Sunday morning I explored something new- Leaps and Bounds was the worship experience for the St John’s Presbyterian congregation in Berkeley. It is a beautiful space with a kind and impassioned congregation. I am so grateful that this community took the leap with me to be the first ones to try this out. Their pastor, Max Lynn, interested in enabling new hope and new life within the church, had the wisdom and wherewithal to trust that such a performance would be a gift to the community.
The show moves from harsh realizations to unhinged playfulness, to heavy grief, to wild ecstasy. Recognizing that this range of experience is not generally a part of conventional worship services, I was a bit nervous about how it would be received. I was delighted to find that even a few, who revealed themselves to have been skeptical about such an offering, found this to be an engaging and meaningful worship experience. Not only does this show provide a fresh way of looking at scripture- but it also provides a chance for the congregation to chuckle together, to mourn together, to handle some playful queries and confront some hard questions- together.
I was raised in a Presbyterian church where applause seemed course and inappropriate in a worship setting. Even as a small child I realized that this social construct was a restraint on Spirit, that I was holding something in, and that tension was even more of a distraction to my worship experience.

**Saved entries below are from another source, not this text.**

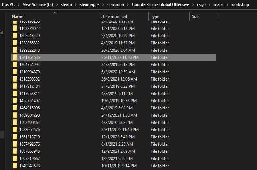Viewport: 257px width, 170px height.
Task: Select folder icon for 1657492676
Action: (x=15, y=144)
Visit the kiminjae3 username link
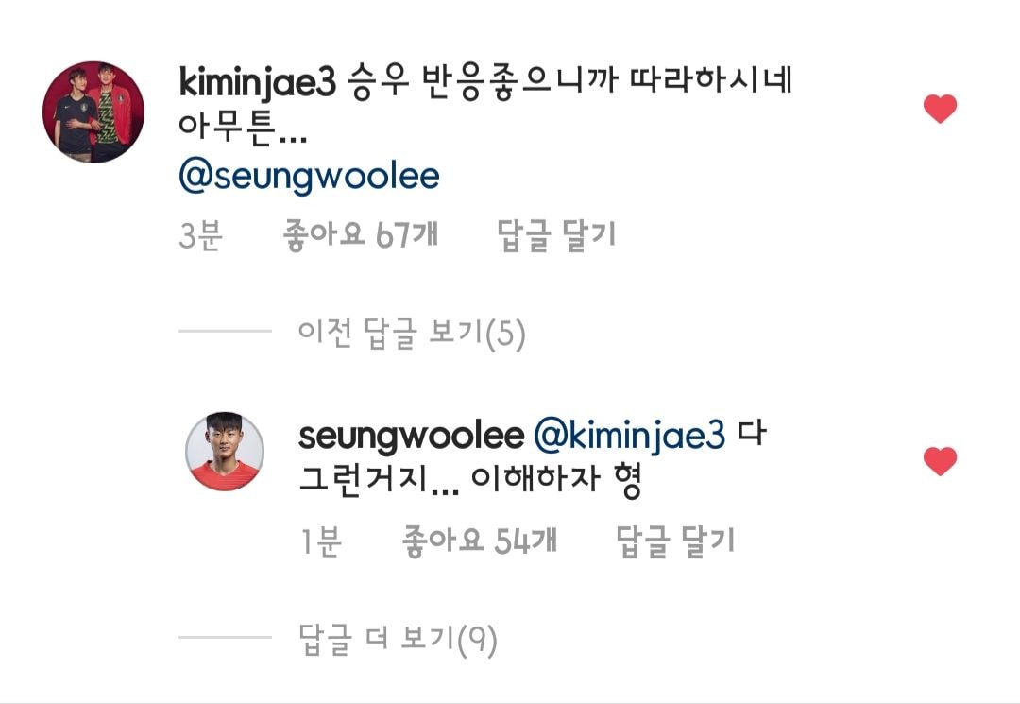 (258, 83)
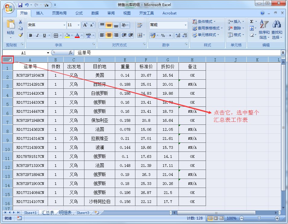Image resolution: width=288 pixels, height=224 pixels.
Task: Toggle bold formatting on selection
Action: pyautogui.click(x=30, y=35)
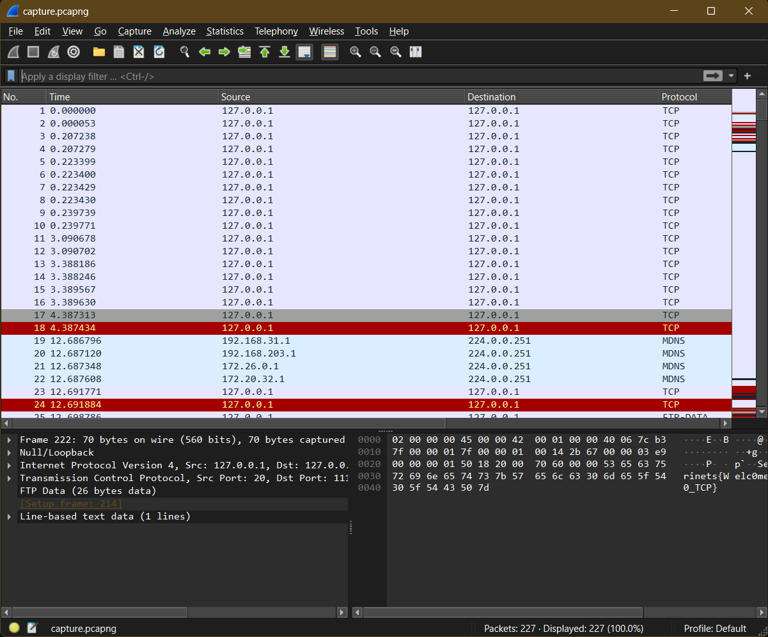This screenshot has width=768, height=637.
Task: Click the Resize columns icon
Action: (416, 52)
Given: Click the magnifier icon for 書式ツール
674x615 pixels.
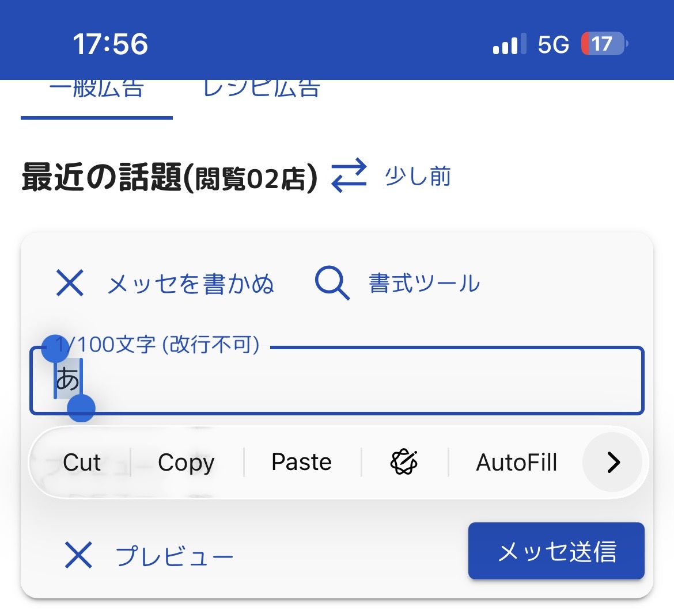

Usually, before I begin the show, I invite the audience to keep track of what wells up within them and give them permission to respond- to let their responses be a part of the show. There have been some groups who relish that opportunity (who shout out some Amen’s or sing along with a song) and some who are reticent. And sometimes I begin a show with a group that appears shy and uncertain and find that something loosens, people momentarily forget themselves, Spirit breaks through the civility, and unexpected outcries enter the space. I am doing my best to reveal my humanity, and how God is at work in my grief and in my joy. And for the ways that this show triggers other’s genuine grief and transcendent joy, I am most grateful!